De acordo com a Yesh Din, a 20ª legislatura do Parlamento de Israel (Knesset), resultante das eleições antecipadas de 2015, foi a mais profícua para a anexação e colonização da Palestina, com cerca de 60 propostas de lei que defendem a anexação de blocos de colônias específicos, de regiões ou da própria Cisjordânia inteira, assim como outras medidas destinadas a expulsar palestinos, como a desapropriação de terras, a regularização de colônias ou cultivos construídas ou iniciados por colonos sem a permissão do governo israelense e a imposição de ainda maior controle sobre questões civis e penais palestinas. Oito delas foram aprovadas e tornaram-se leis. Para a organização, também têm ficado evidentes os passos tomados pelo regime para a anexação de jure através das petições adjudicadas pelas cortes israelenses e publicações do Ministério de Relações Exteriores, com mudanças que “ostensivamente colocam em xeque o status legal da Cisjordânia como território ocupado, a autoridade de Israel ao operar lá e o dever de Israel de proteger os direitos e propriedades da população palestina vivendo sob sua ocupação.”

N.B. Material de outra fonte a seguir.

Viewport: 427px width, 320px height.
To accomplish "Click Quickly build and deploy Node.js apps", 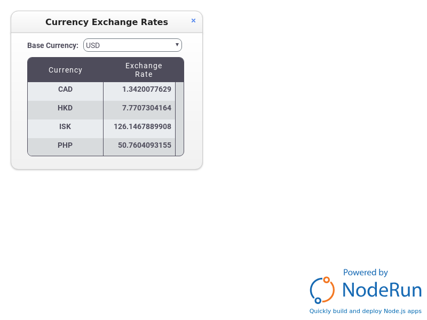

Mais quatro propostas de lei similares à de Yogev foram apresentadas, inclusive pelo próprio, já na 21ª legislatura, iniciada em abril de 2019 para durar menos de um semestre. Yogev propunha “aplicar a soberania [israelense] a essas áreas”, incluindo o Vale do Jordão, várias colônias e suas áreas comerciais e industriais, sítios arqueológicos, estradas e todas as “terras do Estado” —assim arbitrariamente declaradas por Israel— entre as colônias, na Área C.

Recorde-se que a Área C é aquela definida pelos Acordos de Oslo como militarmente controlada por Israel temporariamente, até que no fim da década de 1990 fossem concluídas as negociações sobre o chamado “status final”, com a definição de fronteiras entre Israel e o Estado da Palestina independente. Portanto, toda e qualquer colônia e estrutura construída no território por Israel é intrinsecamente ilegal, porque viola o direito internacional humanitário, nomeadamente, as Convenções de Genebra de 1949 que descreve as obrigações de uma potência ocupante, proibindo, entre outras, as políticas de expulsão da população nativa para a colonização do seu território.

Outras propostas de lei igualmente ilegítimas sob o direito internacional listadas pela Yesh Din buscam a anexação de grandes blocos de colônias que já têm status de cidades, como Gush Etzion e Ariel, nas redondezas de Jerusalém, Belém e Hebron, mas também há mais ambiciosas, ou menos veladas, que buscam a anexação de todas as colônias na Cisjordânia —são cerca de 200, com mais de 600 mil habitantes— com três propostas idênticas apresentadas ainda na 20ª legislatura, denominadas “lei da Cisjordânia”. Justificativas incorporam citações da declaração de independência de Israel e afirmam: “Propõe-se que o Estado de Israel aplique suas leis e soberania sobre as áreas de colônias em Judeia e Samaria [Cisjordânia], para preservar seu status como inseparável do Israel soberano.”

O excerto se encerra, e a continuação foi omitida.